Managing Crises Means Failing Fast and Failing Often
…and in a controlled way.
I've sat in 50+ crisis rooms during major ransomware incidents. The organizations that recovered fastest weren't the ones with the best playbooks. They were the ones willing to fail fast, kill bad ideas, and try something else.
Here's why crisis management is closer to startup mode than anyone admits...
Crises are, by definition, “out-of-framework” events. They push us beyond the boundaries of contingency plans. For if there were a plan that could simply be followed to resolve the situation, then strictly speaking we wouldn’t be in a crisis.
An organization that activates a contingency plan is not, in my view, in crisis: it may be operating in a degraded mode, for sure. But it is relying on an existing plan and well-defined steps and resources to return to normal. In that context, the framework still holds—and it is obviously not desirable to “fail fast and often.”
Contingency measures must be applied, and they must work. If they don’t, then the real problem lies elsewhere.

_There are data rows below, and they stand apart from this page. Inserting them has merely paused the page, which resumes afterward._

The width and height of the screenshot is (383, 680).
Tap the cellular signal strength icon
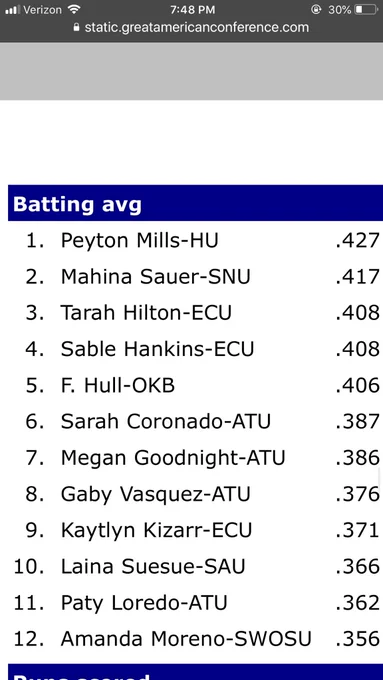pyautogui.click(x=13, y=10)
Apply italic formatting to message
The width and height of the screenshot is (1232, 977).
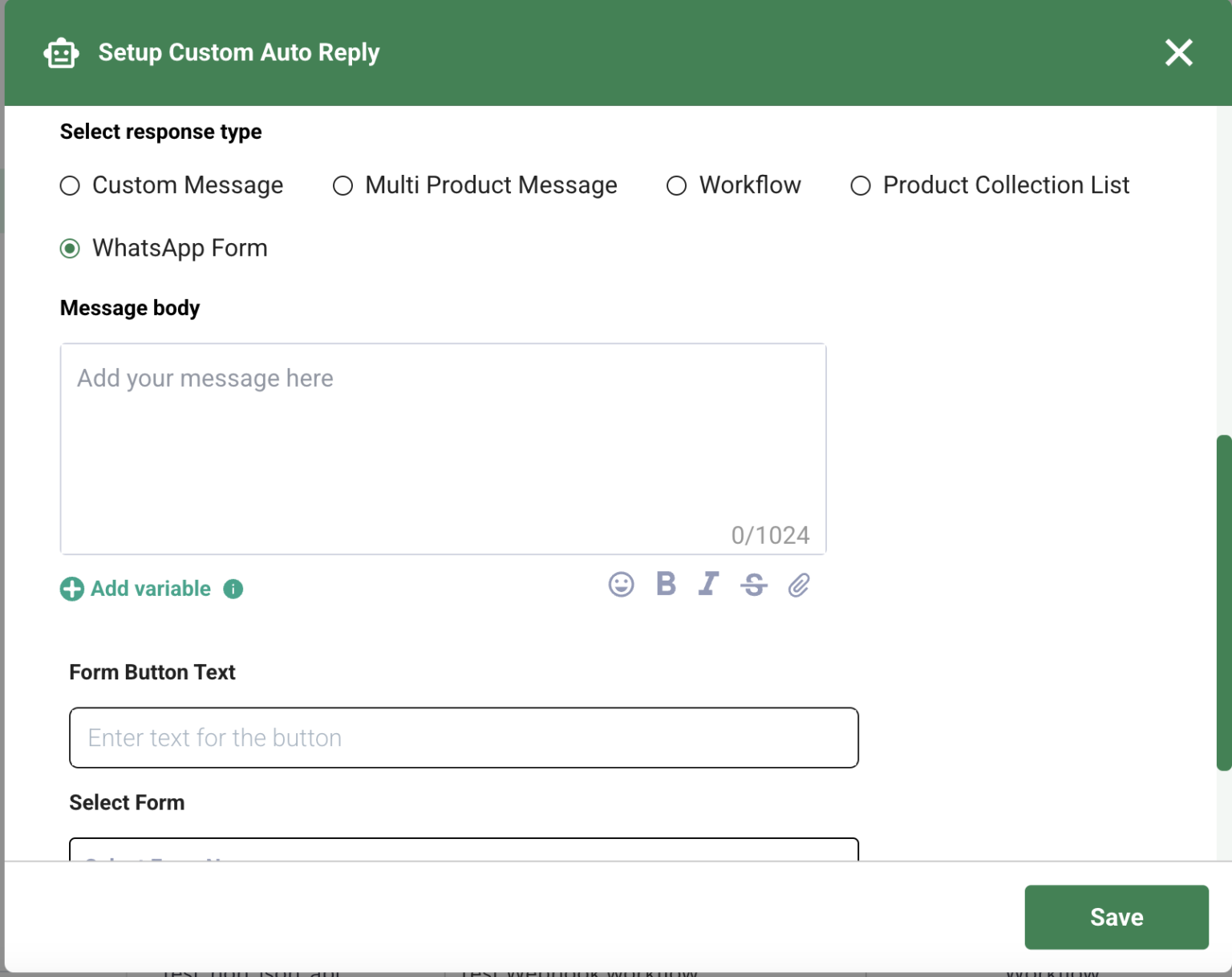(x=708, y=585)
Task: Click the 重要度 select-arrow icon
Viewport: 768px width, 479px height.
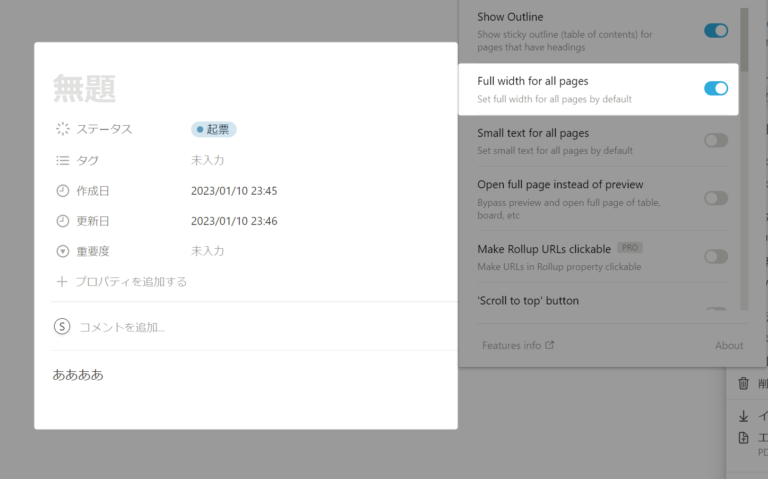Action: (63, 251)
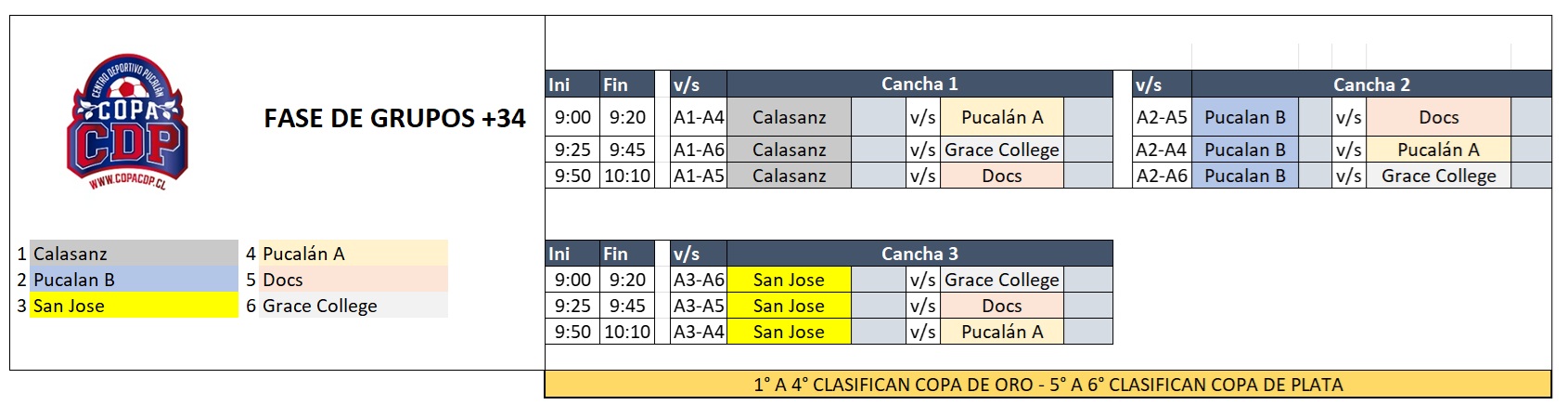
Task: Select the A1-A4 match code cell
Action: point(699,117)
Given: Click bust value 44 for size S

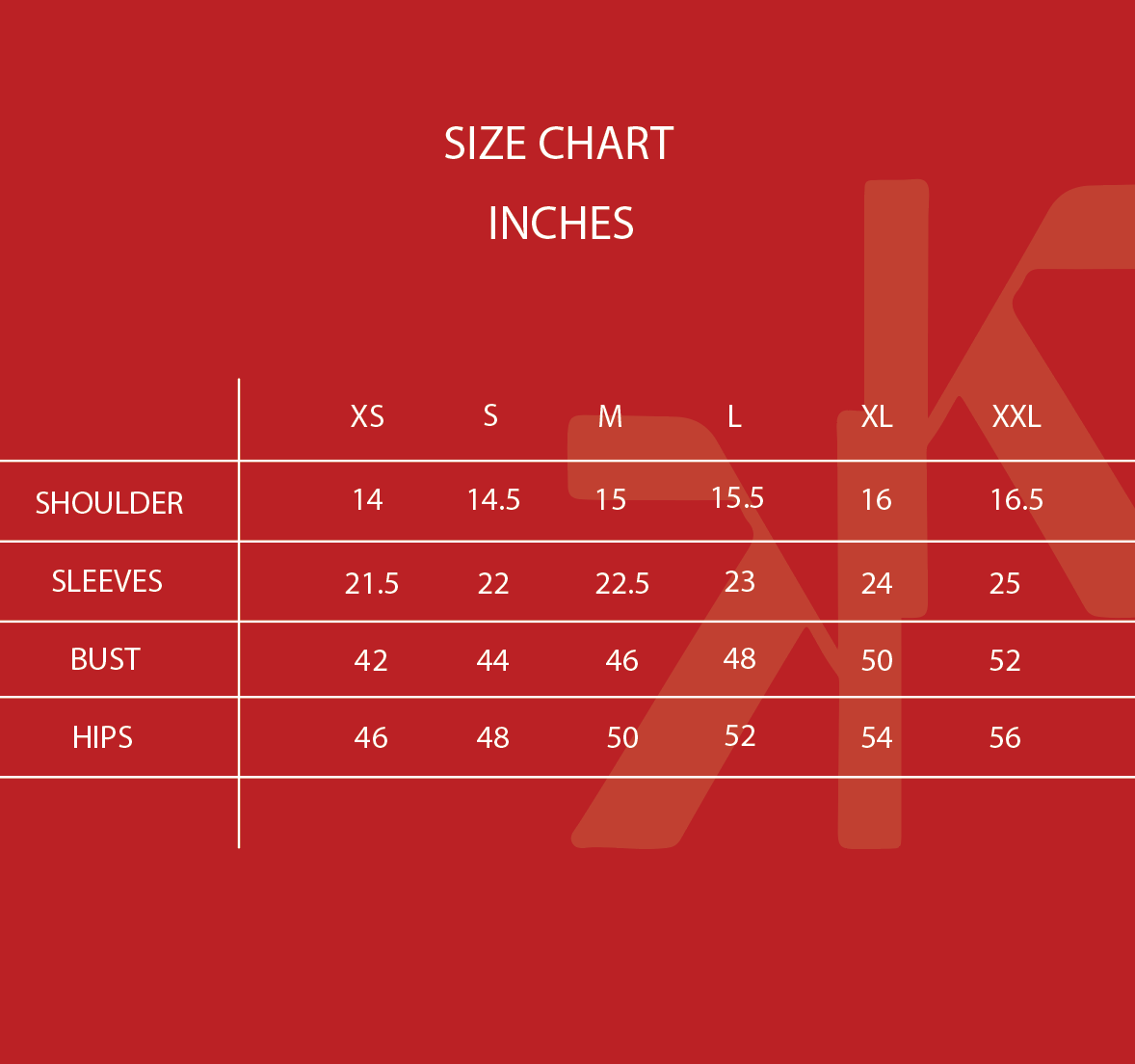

A situation becomes a crisis when there is no plan—or when contingency measures fail. And in such circumstances, clinging to the framework can be dangerous.
A framework limits options; it defines a territory shaped by the pre-crisis state: a state designed for day-to-day operations and long-term stability. Above all, it is a state whose mission is to drive the organization toward its usual objectives… which are not necessarily the objectives that matter during a crisis.
Crisis Organization Is Not Day-to-Day Organization
That is precisely why crisis organization rarely mirrors day-to-day organization. Managing a crisis ultimately means switching into “startup mode”: tapping into the creativity and energy of highly motivated teams operating closely within a very flat structure—namely the crisis cell.
It also means rapidly and efficiently surfacing ideas from the field, and above all maintaining a short feedback loop between observation, analysis, decision, and action (the famous OODA loop developed by Colonel John Boyd). These are things that, in normal operations, either don’t work or require an unsustainable level of energy and micromanagement once an organization reaches a certain size.
Most importantly, startup mode makes it possible to test things—lots of things. Not solutions meant to be permanent, but initiatives that, when they work, help move the organization one step closer to exiting the crisis, or at least keep it afloat long enough to try something else.
This inevitably involves making mistakes. Errors in judgment or assessment are unavoidable when you have to move forward with partial information and a rapidly evolving situation. These mistakes must be identified quickly (thanks to a short OODA loop) and discarded just as quickly, to make room for a better approach. Crisis time is constrained; there is no room for unnecessary wandering. Wasting time on doomed approaches can be fatal.
The goal of crisis management, in my view, is therefore to create the conditions that enable this way of working: allowing rapid, blame-free failure so that good ideas can emerge through iteration. Putting safeguards in place to limit the impact of failed initiatives, while knowing how to capitalize on those that succeed. And ultimately, discovering the path out of the crisis—a path that was not written in advance, that will inevitably be unique, and whose every step must be documented to feed the final lessons-learned process.
A Startup Mindset—But a Responsible One
This does not mean doing just anything. Startup mode, yes—but a responsible startup. An organization cannot simply disregard its legal and contractual obligations because it is in crisis (national public crises are, of course, a different matter). Some things can be renegotiated, but broadly speaking, an organization has very few “jokers” when dealing with third parties—unless it relies on their understanding, which actually does happen more often than one might think (I even saw competitors ready to help a major pig breeder brought to a complete standstill by ransomware).
It is therefore essential that the crisis organization is also capable of ensuring compliance with these obligations, so as not to add a second crisis on top of the first.
Poor decisions can worsen the situation, open a new legal front or trigger a secondary public communications crisis. This is a delicate balancing act: between formalism and openness to all proposals, between controlled chaos and the discipline of proper logging and traceability. In short, it’s a profession in its own right.
Above All, a Matter of Culture
Let me be clear: I am not suggesting that crisis management consists of trying everything at random until something finally works. What I want to emphasize is the importance of agility and humility in steering a crisis—and the need to foster a culture of initiative rather than blame (I will probably write about my worst crises someday… including toxic corporate cultures and a lot of blame being thrown around).
Rapid iteration, killing bad ideas, and keeping only the good ones is only possible within a very specific culture. One where failure is not stigmatized (far from the infamous “career-limiting moves” so dear to the most suffocating organizations), and where everyone—because they are professionals whose expertise is respected—can speak up and make proposals before the crisis cell’s director decides. Crisis time is not the time for blame: neither for the origin of the crisis nor for exit strategies that fail.
Under these conditions, the crisis cell may fail often. But it will fail safely, within a controlled framework—and that is precisely what will allow it to uncover the path out of the crisis.
What about your own experience? Have you ever been in a crisis where blame was flying around and failure was stigmatized—where trying things and failing was discouraged? How did it go?